◆ COMPITO 1 ◆
Rispondi a queste domande sul brano dedicato all'appellativo «compagni»:
(a) Chi ha riproposto il tormentone estivo?
(b) Quale interrogativo costituisce quel tormentone?
(c) Quale autore viene citato a proposito dei problemi che rispuntano quando uno meno se lo aspetta?
◆ COMPITO 2 ◆
Prosegui il brano sull'appellativo «compagni» subito dopo la sua ultima frase.

◆ BRANO SCELTO ◆
========

Cittadini & compagni (2.3)

1. Certe volte (*) si ha la piacevole impressione di tornare indietro nel tempo, se non fosse per il fatto che ciò spesso accade per futili motivi. Non so dunque se ringraziare, o no, Vendola per averci riproposto un tormentone estivo senz’altro degno dei tempi passati, ma forse anche acuta rappresentazione dei tempi presenti: è il caso di abolire l’appellativo compagni? Pensavamo, in effetti, di avere ben altri problemi ma, a quanto pare, la questione ha suscitato qualche vespaio, rivelando che i problemi del cambiamento culturale, quando non sono affrontati e riflettuti esplicitamente, tendono a sedimentarsi nel profondo e, come insegnava Freud, tendono rispuntare quando uno meno se lo aspetta.

========

◆ DATI DISPONIBILI ◆
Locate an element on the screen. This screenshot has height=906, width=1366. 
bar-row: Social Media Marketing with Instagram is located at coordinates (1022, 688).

========

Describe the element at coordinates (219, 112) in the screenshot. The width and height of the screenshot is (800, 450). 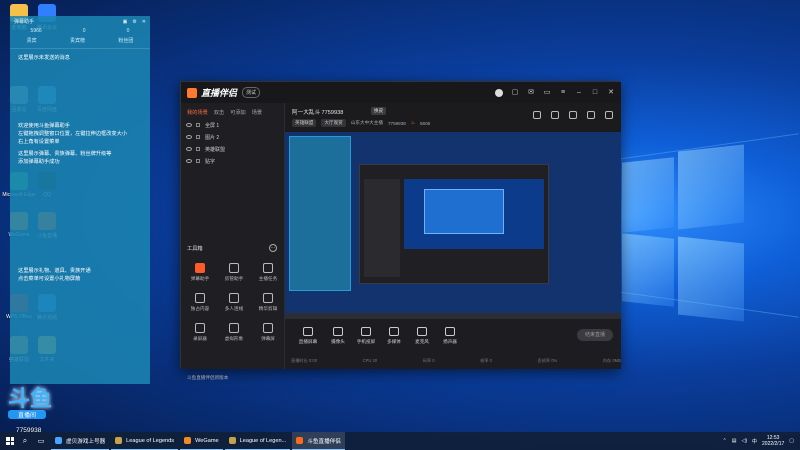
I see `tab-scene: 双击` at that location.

========

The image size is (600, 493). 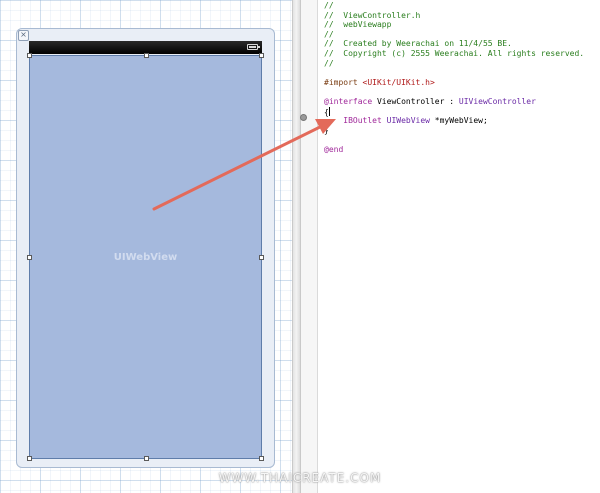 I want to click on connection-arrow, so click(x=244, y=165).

========

◆ SVOLGIMENTO 1 ◆
(a) Vendola.
(b) Se sia il caso di abolire l'appellativo compagni.
(c) Freud.

◆ SVOLGIMENTO 2 ◆
2. Parafrasando Don Abbondio, “Compagni, … chi sono costoro?”. Tanto per cominciare, qualche notizia di natura linguistica può essere utile. Secondo l’autorevole Cortelazzo, Zolli, compagno è un derivato del latino medievale e avrebbe significato di “colui che mangia lo stesso pane”. La prima definizione citata risale al 1282 e recita “chi si sente legato ad altri da affinità spirituale o ne affronta la stessa sorte”. Per derivazione, la compagnia sarebbe “l’atto, il modo, l’effetto dello star abitualmente insieme con altri”. Con questo significato, tra l’altro, il termine divenne popolare tra i gesuiti che diedero vita a una nota compagnia. Tra l’Ottocento e il Novecento, com’è noto, questo appellativo, nel nostro Paese, è stato adottato nell’ambito dei movimenti e dei partiti legati alla sinistra, tra socialisti, comunisti, anarchici e radicali (eh sì, anche Pannella sarebbe un compagno!), per designare i loro appartenenti.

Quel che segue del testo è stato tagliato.